### EXERCISE DESCRIPTION
Omit the pictures. Print each entry below exactly.

### RECORDS FOR PROCESSING
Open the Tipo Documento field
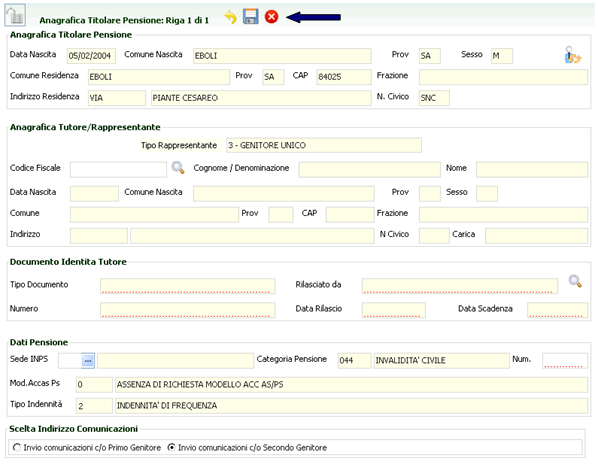(x=187, y=286)
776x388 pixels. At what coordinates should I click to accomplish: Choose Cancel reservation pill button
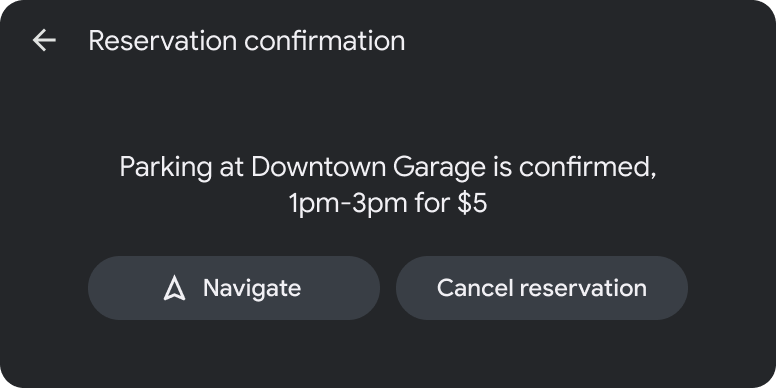(541, 288)
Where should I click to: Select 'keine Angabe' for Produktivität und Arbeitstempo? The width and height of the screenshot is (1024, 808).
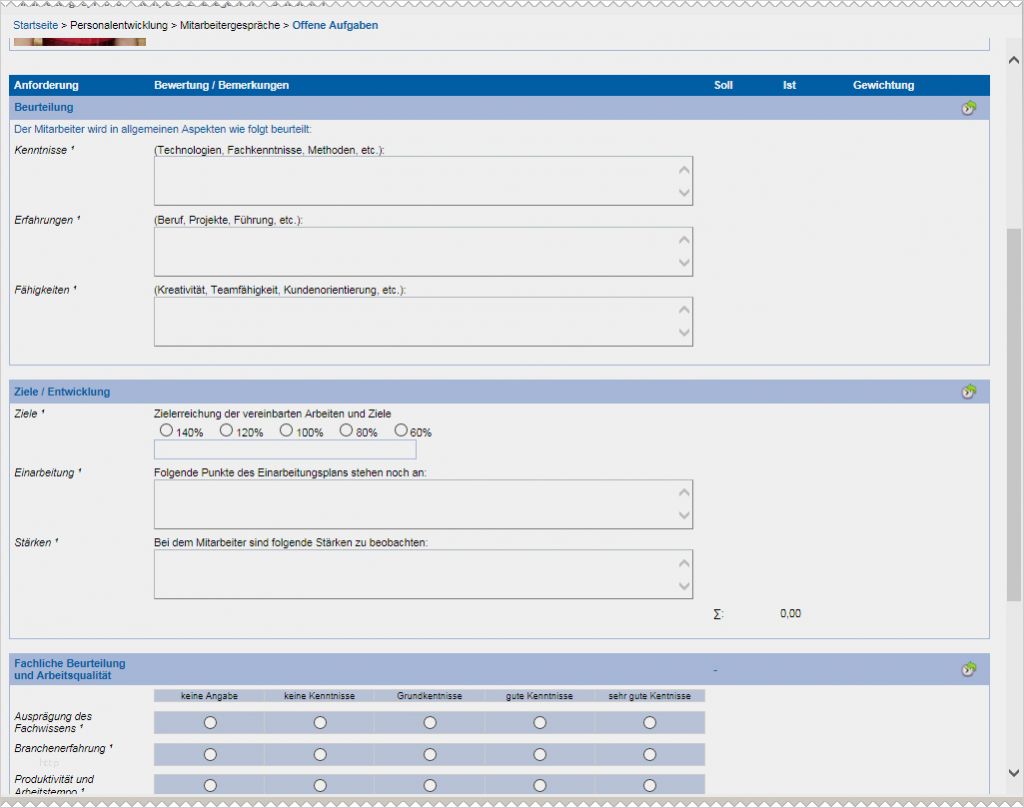pos(210,786)
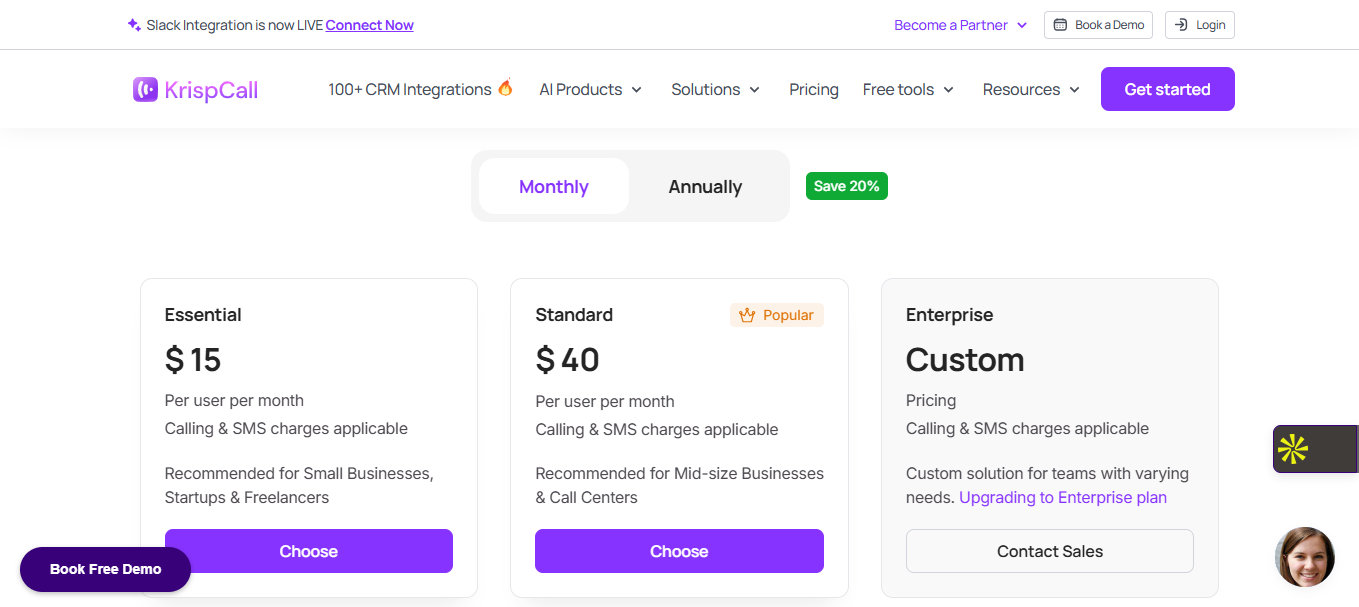Click the Save 20% badge

point(847,186)
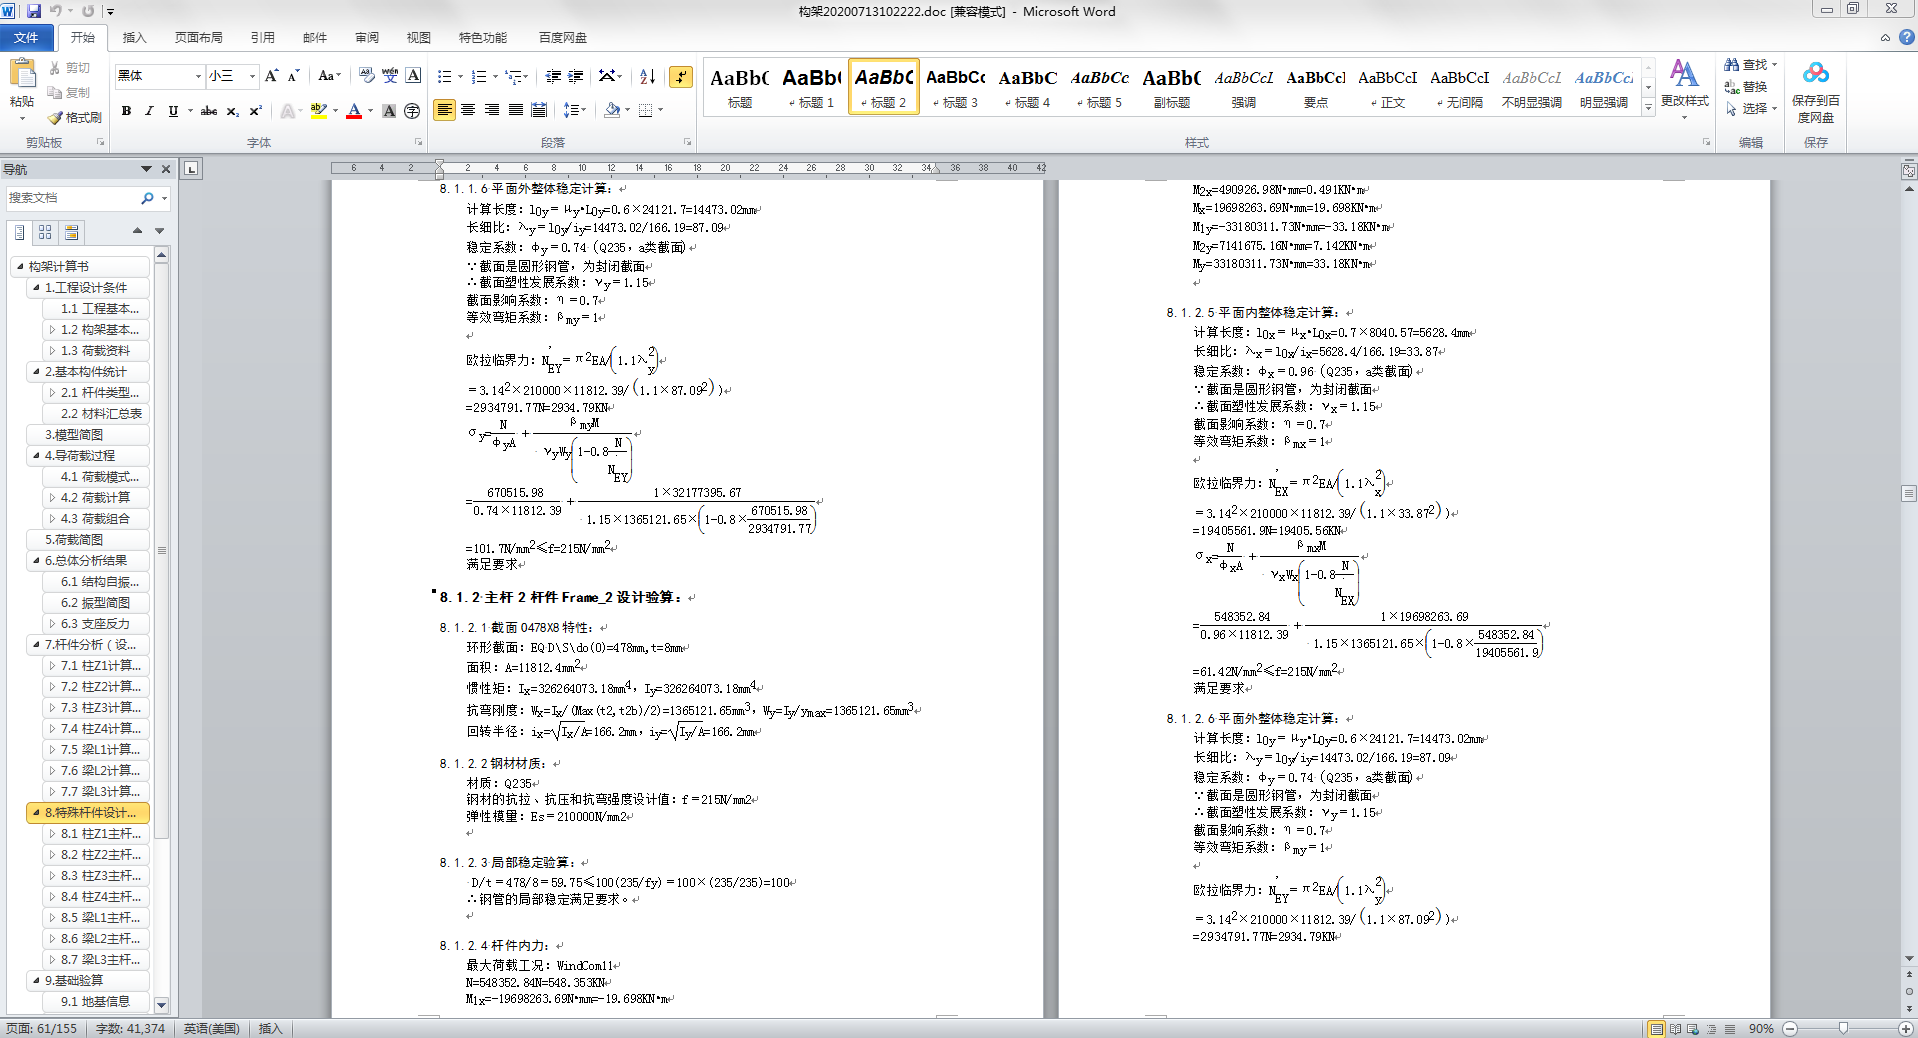Open the 页面布局 ribbon tab
Viewport: 1918px width, 1038px height.
click(x=198, y=38)
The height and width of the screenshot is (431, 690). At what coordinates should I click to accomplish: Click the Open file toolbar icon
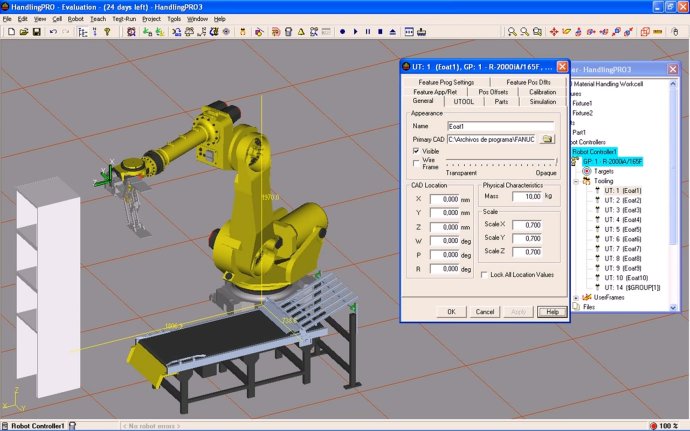23,32
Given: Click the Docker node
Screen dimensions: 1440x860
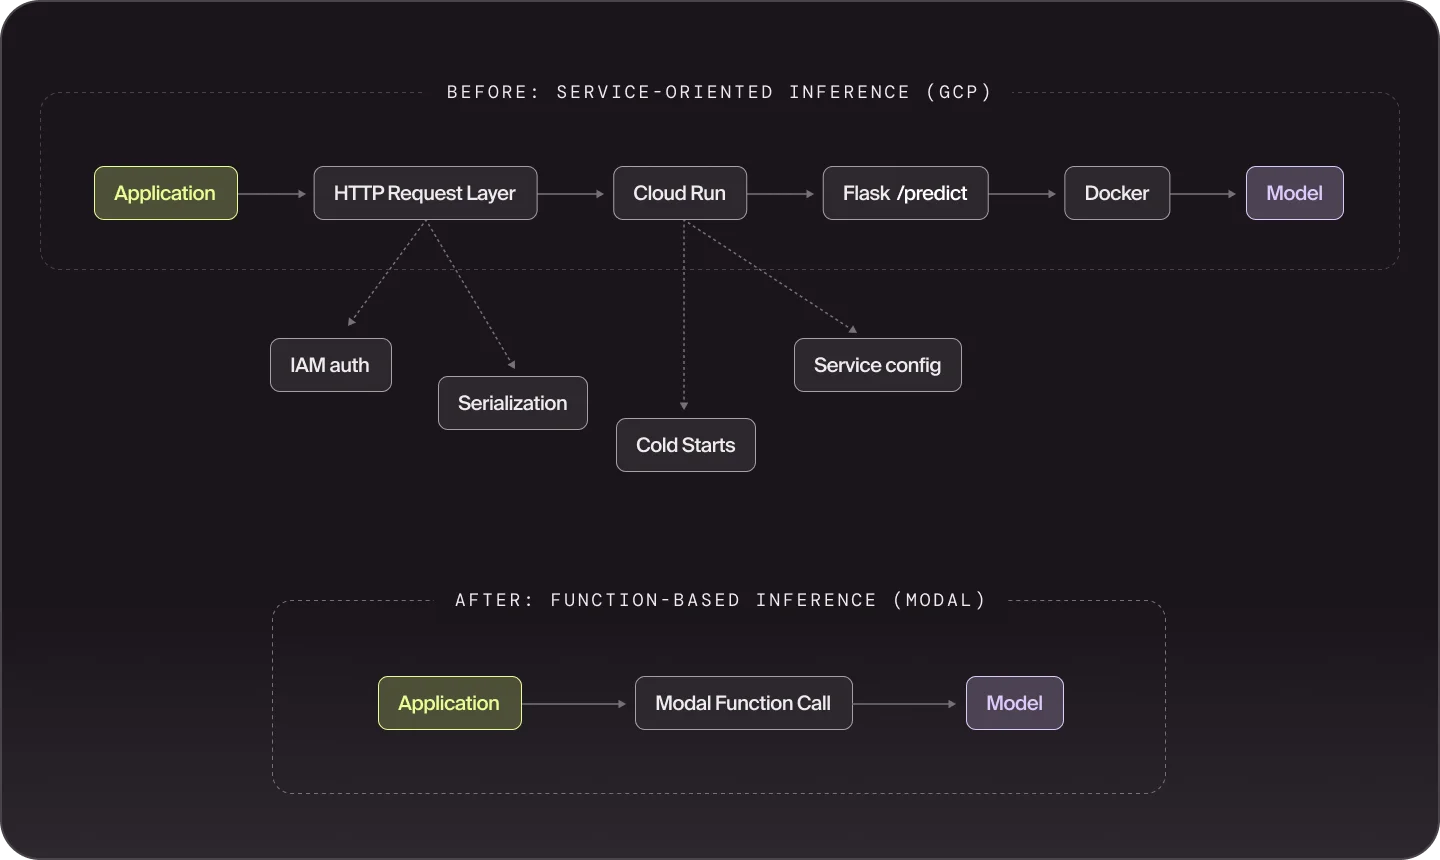Looking at the screenshot, I should [x=1117, y=193].
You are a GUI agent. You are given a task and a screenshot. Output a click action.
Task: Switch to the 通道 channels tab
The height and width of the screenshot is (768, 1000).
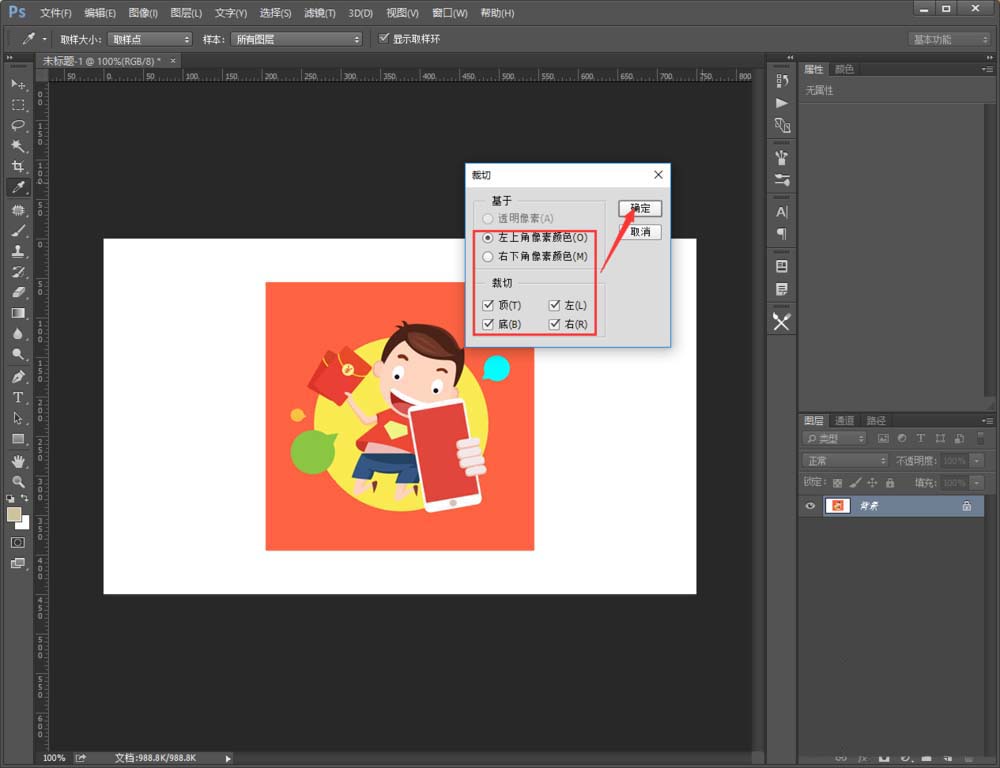843,420
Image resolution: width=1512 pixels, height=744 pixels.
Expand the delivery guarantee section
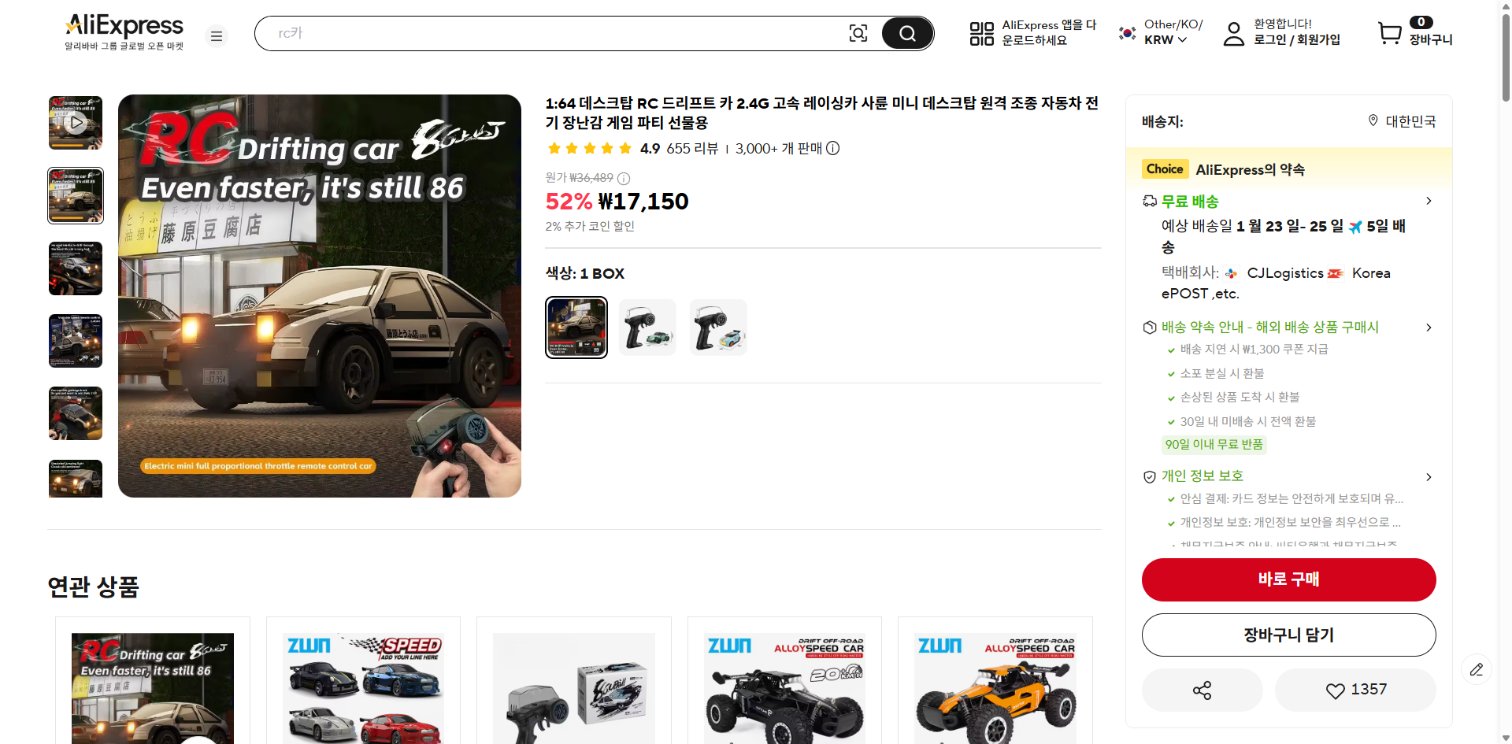click(1428, 327)
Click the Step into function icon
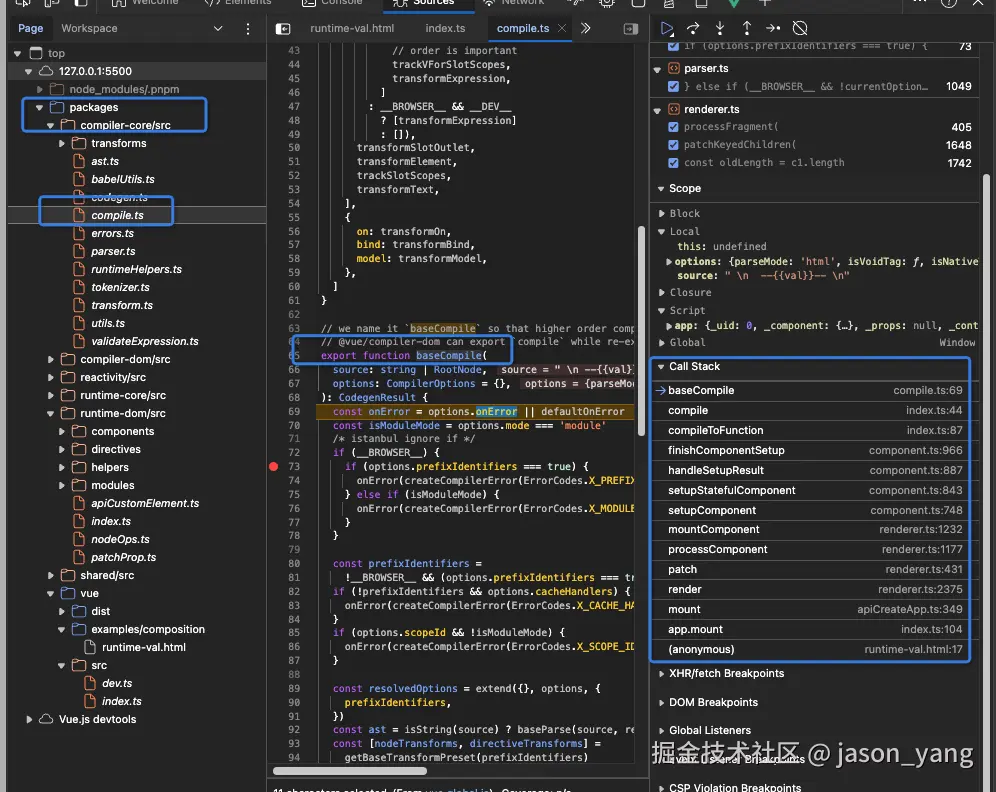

### EXERCISE SOLUTION
Open the Tipo Documento field
(x=187, y=286)
776x388 pixels. At what coordinates should I click to accomplish: Choose Cancel reservation pill button
(541, 288)
Where should I click to: Select 'keine Angabe' for Produktivität und Arbeitstempo? The width and height of the screenshot is (1024, 808).
pos(210,786)
Click the Save 20% badge

point(847,186)
Open the 页面布局 ribbon tab
Viewport: 1918px width, 1038px height.
click(x=198, y=38)
The height and width of the screenshot is (431, 690). At what coordinates should I click to accomplish: Click the Open file toolbar icon
23,32
Given: Click the Docker node
Screen dimensions: 1440x860
Looking at the screenshot, I should [x=1117, y=193].
You are a GUI agent. You are given a task and a screenshot. Output a click action.
Task: Switch to the 通道 channels tab
The height and width of the screenshot is (768, 1000).
843,420
Image resolution: width=1512 pixels, height=744 pixels.
Expand the delivery guarantee section
click(1428, 327)
Click the Step into function icon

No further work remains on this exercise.